▶ [Documentfragment]
De berging

De geschiedenis van een dorp is meestal genoegzaam bekend.
Alles is geweten, alles is gekend
Of toch niet helemaal.
Toen BAHA (Belgian Aviation History Association) in de zomer van '97 het Halifax-vliegtuig uit het moeras van Schendelbeke haalde bleek dat onze regio tijdens de Tweede Wereldoorlog als het ware geteisterd werd door neerstortende vliegtuigen.
Oorlogsfeiten die gedetailleerd beschreven staan in het boek "40-45 boven Schelde, Dender en Durme" van Cynrik De Decker/Jean-Louis Roba uitgegeven door uitgeverij De Krijger.
Toen Radio Data verslag uitbracht van de Halifax in Schendelbeke doken plots getuigen op die weet hadden van een gelijkaardig feit in Lierde. En meteen konden bevestigen wat in vermeld boek beschreven staat.
Voldoende voor Radio Data om dit laatste Lierdese mysterie te ontrafelen.


eerste bodemdetectie

eerste grondonderzoek.
In juli 1998 werden door Radio Data de eerste getuigen opgezocht. Deze zorgden ervoor dat er voldoende gegevens verzameld werden om op 15/11/98 een eerste bodemdetectie te doen. Spoedig werd de exacte locatie van de Avro Lancaster DX-P gevonden. De daarop volgende weekends werd de bodem uitgebreid onderzocht wat resulteerde in heel wat artefacten van het neergeschoten vliegtuig. Voldoende om te beslissen een uitgebreidere berging te organiseren. Ook het historisch onderzoek werd verder gezet. Zo vond het team de familie van de enige overlevende, de Nieuw-Zeelander Roden Pickford (hij overleed jammer genoeg in 1987), en van de overige gesneuvelden.Ook met het 57 Squadron, een RAF-eenheid die zich vandaag bezighoud met de opleiding van vliegeniers op de C-130 Hercules, werden contacten gelegd.

Op zaterdag 11 september 1999 was het zover..."DE BERGING".
Omstreeks 7 uur arriveren de eerste bergers. Er was een bleek zonnetje en het veld lag er stil bij onder een dunne mistlaag. Danny schoot onmiddellijk in actie met zijn detectieapparatuur zodat tegen 8 uur alle te onderzoeken plaatsen aangeduid waren.
En op het ogenblik dat de zon de laatste mistflarden van het veld joeg, startte de kraan, met achter de stangen landbouwer Johan Vindevogel, met het opgraven van de plaats waar in 1942 de Lancaster DX-P zich met donderend geraas in de grond boorde.

▶ [Datasetregels]

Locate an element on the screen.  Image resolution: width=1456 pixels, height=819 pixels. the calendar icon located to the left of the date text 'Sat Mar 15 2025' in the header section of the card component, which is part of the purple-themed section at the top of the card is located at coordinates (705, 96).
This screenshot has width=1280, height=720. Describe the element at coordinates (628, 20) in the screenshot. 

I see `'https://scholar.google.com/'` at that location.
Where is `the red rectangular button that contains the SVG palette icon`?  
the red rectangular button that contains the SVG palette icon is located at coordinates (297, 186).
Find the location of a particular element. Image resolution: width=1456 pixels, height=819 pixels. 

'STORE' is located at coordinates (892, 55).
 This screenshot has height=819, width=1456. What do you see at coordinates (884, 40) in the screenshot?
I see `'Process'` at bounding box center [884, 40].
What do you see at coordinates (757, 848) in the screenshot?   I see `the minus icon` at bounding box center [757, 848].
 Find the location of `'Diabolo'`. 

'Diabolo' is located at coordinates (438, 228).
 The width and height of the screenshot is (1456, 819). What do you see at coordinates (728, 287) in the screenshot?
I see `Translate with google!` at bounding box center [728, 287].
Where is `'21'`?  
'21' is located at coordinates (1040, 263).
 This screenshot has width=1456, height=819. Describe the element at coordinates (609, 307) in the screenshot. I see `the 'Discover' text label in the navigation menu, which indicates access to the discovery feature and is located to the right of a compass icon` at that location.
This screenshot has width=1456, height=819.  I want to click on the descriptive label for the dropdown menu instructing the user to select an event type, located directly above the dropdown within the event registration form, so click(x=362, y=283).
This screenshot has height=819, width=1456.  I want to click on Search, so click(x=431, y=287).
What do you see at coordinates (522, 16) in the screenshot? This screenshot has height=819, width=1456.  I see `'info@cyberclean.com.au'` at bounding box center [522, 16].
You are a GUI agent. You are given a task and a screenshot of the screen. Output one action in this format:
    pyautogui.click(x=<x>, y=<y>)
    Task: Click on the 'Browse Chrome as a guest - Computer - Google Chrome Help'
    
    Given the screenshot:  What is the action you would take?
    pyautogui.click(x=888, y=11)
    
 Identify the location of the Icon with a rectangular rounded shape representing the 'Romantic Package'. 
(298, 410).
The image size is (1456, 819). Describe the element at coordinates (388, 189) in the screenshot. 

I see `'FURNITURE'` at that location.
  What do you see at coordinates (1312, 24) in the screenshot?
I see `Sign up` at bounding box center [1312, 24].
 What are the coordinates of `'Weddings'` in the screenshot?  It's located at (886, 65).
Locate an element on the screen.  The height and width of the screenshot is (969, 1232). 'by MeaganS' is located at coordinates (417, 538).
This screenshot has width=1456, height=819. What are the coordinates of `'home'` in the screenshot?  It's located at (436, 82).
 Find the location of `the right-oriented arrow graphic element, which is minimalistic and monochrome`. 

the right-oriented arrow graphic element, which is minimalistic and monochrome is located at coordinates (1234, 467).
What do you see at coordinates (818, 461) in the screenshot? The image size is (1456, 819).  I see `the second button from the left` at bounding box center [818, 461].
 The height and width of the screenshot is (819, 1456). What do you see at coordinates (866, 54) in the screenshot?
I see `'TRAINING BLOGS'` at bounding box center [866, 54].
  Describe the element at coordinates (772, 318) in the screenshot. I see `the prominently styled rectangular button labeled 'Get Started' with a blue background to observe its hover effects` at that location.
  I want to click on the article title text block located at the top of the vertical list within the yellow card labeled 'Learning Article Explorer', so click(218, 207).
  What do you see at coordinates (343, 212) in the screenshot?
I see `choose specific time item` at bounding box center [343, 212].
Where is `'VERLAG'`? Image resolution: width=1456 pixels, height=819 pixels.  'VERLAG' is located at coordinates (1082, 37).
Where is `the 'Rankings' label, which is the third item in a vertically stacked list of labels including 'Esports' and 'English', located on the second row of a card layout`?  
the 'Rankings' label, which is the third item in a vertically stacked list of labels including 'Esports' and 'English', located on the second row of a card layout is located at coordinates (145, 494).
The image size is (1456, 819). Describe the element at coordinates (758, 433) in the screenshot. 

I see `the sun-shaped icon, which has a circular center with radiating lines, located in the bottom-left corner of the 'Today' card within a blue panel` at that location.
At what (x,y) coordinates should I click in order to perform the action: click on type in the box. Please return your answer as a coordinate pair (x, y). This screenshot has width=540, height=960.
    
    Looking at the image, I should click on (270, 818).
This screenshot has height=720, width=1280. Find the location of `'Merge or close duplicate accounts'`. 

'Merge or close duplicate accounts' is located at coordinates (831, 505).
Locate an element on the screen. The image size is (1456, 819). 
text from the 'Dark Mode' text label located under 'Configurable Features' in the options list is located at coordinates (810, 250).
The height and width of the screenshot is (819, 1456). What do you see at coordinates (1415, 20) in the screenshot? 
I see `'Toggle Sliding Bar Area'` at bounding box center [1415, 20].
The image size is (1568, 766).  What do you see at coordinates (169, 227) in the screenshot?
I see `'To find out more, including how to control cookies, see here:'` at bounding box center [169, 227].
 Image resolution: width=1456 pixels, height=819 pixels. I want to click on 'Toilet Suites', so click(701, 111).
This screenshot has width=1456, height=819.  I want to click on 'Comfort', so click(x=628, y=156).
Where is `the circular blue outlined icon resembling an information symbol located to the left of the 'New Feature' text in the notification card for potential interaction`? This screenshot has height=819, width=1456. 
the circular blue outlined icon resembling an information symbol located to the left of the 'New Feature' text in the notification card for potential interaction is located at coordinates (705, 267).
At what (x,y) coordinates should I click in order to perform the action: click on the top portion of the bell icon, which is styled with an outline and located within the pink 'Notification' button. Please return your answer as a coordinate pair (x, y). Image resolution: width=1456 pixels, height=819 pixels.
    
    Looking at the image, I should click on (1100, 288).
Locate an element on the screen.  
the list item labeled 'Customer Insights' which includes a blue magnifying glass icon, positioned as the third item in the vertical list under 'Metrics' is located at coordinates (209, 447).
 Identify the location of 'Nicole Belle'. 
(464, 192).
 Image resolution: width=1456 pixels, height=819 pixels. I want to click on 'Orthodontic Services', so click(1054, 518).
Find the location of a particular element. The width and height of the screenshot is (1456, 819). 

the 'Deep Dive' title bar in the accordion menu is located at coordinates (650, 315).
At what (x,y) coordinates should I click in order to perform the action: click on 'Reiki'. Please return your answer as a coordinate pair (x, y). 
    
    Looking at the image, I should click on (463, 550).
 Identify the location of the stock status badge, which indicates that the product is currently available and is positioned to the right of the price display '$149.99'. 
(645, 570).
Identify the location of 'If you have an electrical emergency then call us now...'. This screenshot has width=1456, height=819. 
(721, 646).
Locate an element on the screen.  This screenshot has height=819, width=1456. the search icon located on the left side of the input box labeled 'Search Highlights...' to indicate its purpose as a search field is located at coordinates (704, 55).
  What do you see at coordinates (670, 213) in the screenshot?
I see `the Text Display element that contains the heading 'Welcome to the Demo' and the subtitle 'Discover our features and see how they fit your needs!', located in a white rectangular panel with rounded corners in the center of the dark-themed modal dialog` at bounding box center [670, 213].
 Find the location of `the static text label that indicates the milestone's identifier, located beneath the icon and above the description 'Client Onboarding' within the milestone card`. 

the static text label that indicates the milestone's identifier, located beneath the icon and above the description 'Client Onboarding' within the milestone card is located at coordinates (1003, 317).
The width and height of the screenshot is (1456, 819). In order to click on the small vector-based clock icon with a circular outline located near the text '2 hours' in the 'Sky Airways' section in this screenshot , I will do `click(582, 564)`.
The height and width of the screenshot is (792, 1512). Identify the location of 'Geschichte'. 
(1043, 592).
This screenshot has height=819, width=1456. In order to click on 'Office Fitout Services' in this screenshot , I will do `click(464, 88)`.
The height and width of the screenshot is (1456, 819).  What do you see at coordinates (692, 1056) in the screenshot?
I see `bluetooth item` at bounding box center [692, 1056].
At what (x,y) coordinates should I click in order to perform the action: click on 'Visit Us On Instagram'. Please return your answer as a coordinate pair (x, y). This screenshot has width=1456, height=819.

▶ [Uit te voeren taken]
**1.** Beantwoord op basis van het documentfragment over de berging van de Lancaster DX-P:
(a) Welke organisatie haalde in de zomer van '97 het Halifax-vliegtuig uit het moeras van Schendelbeke?
(b) Op welke datum vond de eerste bodemdetectie plaats?
(c) Wie zat op 11 september 1999 achter de stangen van de kraan?
**2.** Zet het verslag over de berging van de Lancaster DX-P voort, aansluitend op de laatste zin van het documentfragment.

▶ [De resultaten]
**1.**
(a) BAHA (Belgian Aviation History Association).
(b) Op 15/11/98.
(c) Landbouwer Johan Vindevogel.

**2.**
na een eerste detectie wordt
reeds naar stukken gezocht


de kraan komt in actie
Bijna onmiddellijk begon de aarde zijn geheimen prijs te geven. Stukken verwrongen alluminium, patronen en elektrische leidingen. Het seinpistool (eerder vonden we al een uitgebrande vuurpijl) en een zuurstoffles. Dit kon er op wijzen dat we in de buurt van de cockpit of koepel zaten. Ons vermoeden werd bevestigd. Vrij vlug kwamen de resten boven van wat de zitting van de pilotenstoel moet zijn geweest. Verwrongen ijzerdraad en wol, die het zitten tijdens de lange vluchten toch enigszins draaglijk moesten maken.
Een pronkstuk was de brandblusser, vrijwel volledig intact, met de gebruiksaanwijzing er nog duidelijk op.
Ook flarden van de kledij en de riemgesp, waarschijnlijk van P/O Bowles.
De graafmachine begon de put te vergroten en we stootten na korte tijd op zaken die naar de navigator verwezen. Twee vondsten waren opmerkelijk: een set passers, waarmee navigator Eric Mulholland waarschijnlijk de laatste koers uittekende, en een GEE radar. Dit laatste toestel was tijdens de oorlog militair geheim, en er werd verondersteld dat het pas veel later operationeel werd ingezet.
eerste zoektocht in de put
Er kwam ook nog een zender aan de oppervlakte en heel wat niet onmiddellijk te identificeren onderdelen. Bevestigingen, bouten, leidingen, bomhaken, resten van brandbommen, aandrijfmotoren, kamwielsystemen om de roeren te bedienen enz...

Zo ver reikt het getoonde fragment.